С тех пор Вирсавия более не рожала сыновей.
А все, что думала о тех сыновьях, которые уже были, и о том, кто придет после Давида, она поверяла одному только писцу, а стало быть, как бы и никому вовсе.
Царь никогда не дозволял рукам своим прикоснуться к Фамари. Он не доверял своим рукам, много раз он видел, как делают они то, что он им запрещал, и, когда она была подле него, он складывал руки у груди своей, а Фамарь думала, что у него такая привычка, выглядело все так, будто он о чем-то ее просит.
Он велел ей садиться так, чтобы ему было видно ее лицо, и слуги часто переносили лампы и подсвечники, чтобы свет падал на глаза ее и губы, в особенности ему хотелось непременно смотреть на ее губы.
Иногда он приказывал ей ходить по комнате, просто ходить от одной стены до другой, чтобы любоваться ее икрами, и упругими движениями пяток, и округлостью бедер, и трепетанием грудей, и медленными покачиваниями рук, и опасливым прикосновением пальцев к ляжкам и животу.
И он смотрел на нее и вздыхал, словно окованный цепями.

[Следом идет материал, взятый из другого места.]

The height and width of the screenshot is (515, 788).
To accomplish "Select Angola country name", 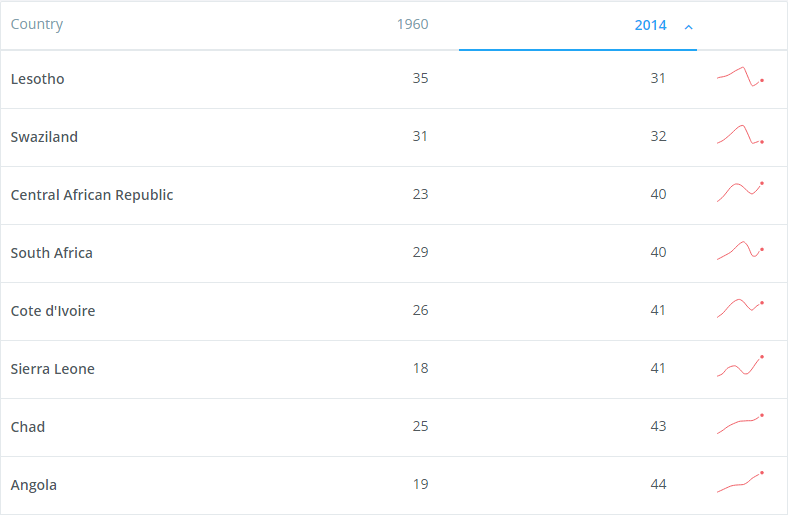I will pos(34,485).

Он постоянно выспрашивал служанок Фамари, чиста ли она, совершала ли нужные жертвоприношения, не забывала ли об омовениях, — он всегда знал, когда наступят у нее дни очищения, и говорил: нынче она пробудет у меня с утра до вечера, ибо завтра придется мне быть без нее. Завтра и еще семь дней.

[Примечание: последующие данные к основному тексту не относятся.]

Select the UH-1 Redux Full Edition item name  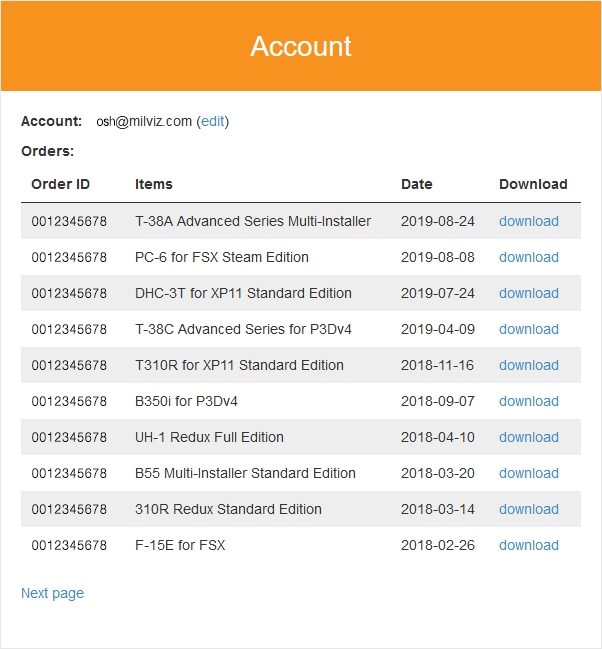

Но никогда он не говорил с нею, он страшился слов и не доверял им так же, как рукам, и, если она порой как будто бы намеревалась открыть рот и что-то сказать, он немедля призывал служанок, чтобы те упросили ее молчать, он опасался, как бы не слетело с ее губ что-нибудь нечистое и как бы она не принудила его говорить с нею, он с ужасом думал, что одно может повлечь за собою другое — слова, руки, тела.
И это было единственным утешением для Вирсавии — что Давид никогда не говорил с Фамарью. Если бы они начали говорить друг с другом, Вирсавия решила бы, что сама она окончательно отвергнута.